--- Problem ---
Please reproduce the items below character for character, starting at the beginning of the items and ending at the line that contains "Click the edit". Include both ends.

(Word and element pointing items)
++++++++++
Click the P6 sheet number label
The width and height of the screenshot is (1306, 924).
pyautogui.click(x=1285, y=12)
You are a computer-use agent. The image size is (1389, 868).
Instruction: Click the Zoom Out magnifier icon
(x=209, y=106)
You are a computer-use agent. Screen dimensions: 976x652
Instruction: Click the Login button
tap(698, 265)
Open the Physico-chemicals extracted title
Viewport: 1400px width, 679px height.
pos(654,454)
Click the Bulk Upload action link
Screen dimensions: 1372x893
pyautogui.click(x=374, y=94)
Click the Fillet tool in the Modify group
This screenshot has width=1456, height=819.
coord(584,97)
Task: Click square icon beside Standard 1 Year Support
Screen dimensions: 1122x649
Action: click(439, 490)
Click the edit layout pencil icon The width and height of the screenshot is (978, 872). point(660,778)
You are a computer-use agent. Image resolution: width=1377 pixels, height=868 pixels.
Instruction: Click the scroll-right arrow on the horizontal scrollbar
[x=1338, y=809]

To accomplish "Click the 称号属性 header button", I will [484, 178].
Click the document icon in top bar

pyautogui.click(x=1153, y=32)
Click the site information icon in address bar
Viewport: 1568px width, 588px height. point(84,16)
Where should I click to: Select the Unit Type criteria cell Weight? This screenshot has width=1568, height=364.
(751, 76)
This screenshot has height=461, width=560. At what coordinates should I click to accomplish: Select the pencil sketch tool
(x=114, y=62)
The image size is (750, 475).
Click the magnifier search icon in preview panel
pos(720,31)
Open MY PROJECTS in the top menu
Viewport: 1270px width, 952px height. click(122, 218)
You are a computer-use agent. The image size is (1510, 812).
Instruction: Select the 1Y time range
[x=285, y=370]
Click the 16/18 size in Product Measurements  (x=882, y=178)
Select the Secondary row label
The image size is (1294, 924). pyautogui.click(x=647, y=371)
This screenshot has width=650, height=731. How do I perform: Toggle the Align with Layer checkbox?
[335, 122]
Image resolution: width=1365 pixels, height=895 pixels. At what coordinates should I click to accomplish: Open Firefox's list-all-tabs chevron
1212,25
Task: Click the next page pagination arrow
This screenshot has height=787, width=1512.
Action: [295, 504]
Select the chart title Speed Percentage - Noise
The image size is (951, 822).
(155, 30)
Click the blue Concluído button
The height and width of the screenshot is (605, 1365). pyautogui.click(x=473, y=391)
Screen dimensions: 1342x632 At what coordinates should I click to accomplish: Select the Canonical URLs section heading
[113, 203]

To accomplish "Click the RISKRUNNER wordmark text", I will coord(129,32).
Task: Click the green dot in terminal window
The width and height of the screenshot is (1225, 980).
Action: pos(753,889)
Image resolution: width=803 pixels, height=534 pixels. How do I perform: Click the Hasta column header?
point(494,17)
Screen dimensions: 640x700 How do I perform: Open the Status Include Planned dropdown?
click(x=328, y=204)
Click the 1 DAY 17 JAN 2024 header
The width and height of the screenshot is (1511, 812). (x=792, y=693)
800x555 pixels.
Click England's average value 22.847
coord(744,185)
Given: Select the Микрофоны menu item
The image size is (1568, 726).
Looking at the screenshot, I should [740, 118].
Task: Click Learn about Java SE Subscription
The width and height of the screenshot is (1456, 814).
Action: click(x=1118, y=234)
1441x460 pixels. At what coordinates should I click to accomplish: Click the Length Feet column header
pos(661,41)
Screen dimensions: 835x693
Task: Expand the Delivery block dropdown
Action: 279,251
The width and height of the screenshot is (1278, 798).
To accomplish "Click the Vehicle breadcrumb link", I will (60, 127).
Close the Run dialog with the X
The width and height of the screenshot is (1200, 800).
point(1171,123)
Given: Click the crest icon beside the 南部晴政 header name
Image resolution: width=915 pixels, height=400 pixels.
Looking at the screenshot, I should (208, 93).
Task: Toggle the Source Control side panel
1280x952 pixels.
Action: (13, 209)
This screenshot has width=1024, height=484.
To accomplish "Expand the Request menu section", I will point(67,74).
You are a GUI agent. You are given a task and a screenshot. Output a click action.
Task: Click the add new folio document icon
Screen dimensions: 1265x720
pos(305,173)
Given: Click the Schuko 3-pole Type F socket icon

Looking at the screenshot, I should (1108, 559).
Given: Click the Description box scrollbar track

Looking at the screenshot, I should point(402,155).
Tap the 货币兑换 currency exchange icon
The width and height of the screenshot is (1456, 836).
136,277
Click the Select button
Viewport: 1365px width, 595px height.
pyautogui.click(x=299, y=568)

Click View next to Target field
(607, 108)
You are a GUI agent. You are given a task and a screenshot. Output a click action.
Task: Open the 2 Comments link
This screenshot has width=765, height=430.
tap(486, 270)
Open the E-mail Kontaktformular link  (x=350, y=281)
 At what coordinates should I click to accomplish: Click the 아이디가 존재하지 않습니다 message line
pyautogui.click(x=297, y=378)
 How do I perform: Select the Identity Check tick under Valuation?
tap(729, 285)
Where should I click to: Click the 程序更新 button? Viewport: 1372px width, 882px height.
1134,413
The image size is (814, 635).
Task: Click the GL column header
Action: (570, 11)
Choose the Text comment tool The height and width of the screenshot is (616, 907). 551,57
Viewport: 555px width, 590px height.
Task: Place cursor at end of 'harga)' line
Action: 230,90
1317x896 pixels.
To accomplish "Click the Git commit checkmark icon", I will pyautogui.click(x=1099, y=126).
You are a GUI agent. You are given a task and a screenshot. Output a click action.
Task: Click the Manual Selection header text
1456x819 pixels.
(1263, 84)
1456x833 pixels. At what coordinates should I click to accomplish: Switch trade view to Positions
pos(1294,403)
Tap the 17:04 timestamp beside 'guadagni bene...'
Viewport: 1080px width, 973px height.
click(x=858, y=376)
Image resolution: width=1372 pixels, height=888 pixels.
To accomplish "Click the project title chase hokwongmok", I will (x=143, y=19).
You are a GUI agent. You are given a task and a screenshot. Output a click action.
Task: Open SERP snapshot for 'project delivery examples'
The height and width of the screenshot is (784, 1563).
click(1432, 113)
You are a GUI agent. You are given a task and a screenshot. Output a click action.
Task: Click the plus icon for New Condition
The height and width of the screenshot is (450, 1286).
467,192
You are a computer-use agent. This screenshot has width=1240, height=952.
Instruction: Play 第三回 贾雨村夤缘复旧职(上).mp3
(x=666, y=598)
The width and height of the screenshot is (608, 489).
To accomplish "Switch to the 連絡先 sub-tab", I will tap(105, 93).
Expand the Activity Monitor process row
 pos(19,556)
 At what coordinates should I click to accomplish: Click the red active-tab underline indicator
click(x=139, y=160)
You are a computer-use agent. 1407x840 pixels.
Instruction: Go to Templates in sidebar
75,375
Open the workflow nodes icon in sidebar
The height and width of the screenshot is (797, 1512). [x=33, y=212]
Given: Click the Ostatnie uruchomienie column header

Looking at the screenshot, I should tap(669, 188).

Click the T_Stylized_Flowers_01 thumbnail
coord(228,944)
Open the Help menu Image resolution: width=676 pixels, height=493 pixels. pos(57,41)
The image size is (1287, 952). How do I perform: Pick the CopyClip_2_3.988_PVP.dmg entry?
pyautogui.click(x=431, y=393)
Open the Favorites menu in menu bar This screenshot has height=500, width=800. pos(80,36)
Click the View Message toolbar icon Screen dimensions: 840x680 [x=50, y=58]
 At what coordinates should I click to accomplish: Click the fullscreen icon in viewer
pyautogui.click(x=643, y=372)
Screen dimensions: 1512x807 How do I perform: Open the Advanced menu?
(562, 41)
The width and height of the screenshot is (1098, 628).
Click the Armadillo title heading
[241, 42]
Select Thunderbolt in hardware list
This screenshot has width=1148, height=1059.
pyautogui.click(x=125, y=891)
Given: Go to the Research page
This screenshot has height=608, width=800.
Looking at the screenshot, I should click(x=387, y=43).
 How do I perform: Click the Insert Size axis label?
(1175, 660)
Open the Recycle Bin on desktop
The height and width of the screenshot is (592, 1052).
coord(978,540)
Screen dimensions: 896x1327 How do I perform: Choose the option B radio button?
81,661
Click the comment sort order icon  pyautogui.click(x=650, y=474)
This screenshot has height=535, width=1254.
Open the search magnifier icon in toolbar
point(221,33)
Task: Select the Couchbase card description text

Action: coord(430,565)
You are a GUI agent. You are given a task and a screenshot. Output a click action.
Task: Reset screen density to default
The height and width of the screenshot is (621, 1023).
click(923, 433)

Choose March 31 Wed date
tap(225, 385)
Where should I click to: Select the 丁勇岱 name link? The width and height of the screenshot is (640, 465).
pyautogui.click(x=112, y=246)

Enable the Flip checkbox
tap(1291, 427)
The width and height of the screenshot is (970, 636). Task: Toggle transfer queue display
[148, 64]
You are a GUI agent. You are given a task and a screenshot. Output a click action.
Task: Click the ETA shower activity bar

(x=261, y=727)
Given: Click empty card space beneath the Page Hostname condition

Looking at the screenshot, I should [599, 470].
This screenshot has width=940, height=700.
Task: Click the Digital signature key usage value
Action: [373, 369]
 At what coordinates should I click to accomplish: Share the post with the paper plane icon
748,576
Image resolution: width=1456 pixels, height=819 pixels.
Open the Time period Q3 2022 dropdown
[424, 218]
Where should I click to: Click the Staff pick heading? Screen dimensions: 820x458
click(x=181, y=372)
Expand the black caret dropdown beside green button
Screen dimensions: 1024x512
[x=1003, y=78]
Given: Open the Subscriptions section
++++++++++
--- Answer for the task ---
Click the P6 sheet number label
The width and height of the screenshot is (1306, 924).
pyautogui.click(x=1285, y=12)
You are a computer-use agent. The image size is (1389, 868).
Instruction: Click the Zoom Out magnifier icon
(x=209, y=106)
You are a computer-use agent. Screen dimensions: 976x652
Instruction: Click the Login button
tap(698, 265)
Open the Physico-chemicals extracted title
Viewport: 1400px width, 679px height.
pos(654,454)
Click the Bulk Upload action link
Screen dimensions: 1372x893
pyautogui.click(x=374, y=94)
Click the Fillet tool in the Modify group
This screenshot has width=1456, height=819.
coord(584,97)
Task: Click square icon beside Standard 1 Year Support
Screen dimensions: 1122x649
Action: click(439, 490)
Click the edit layout pencil icon The width and height of the screenshot is (978, 872). point(660,778)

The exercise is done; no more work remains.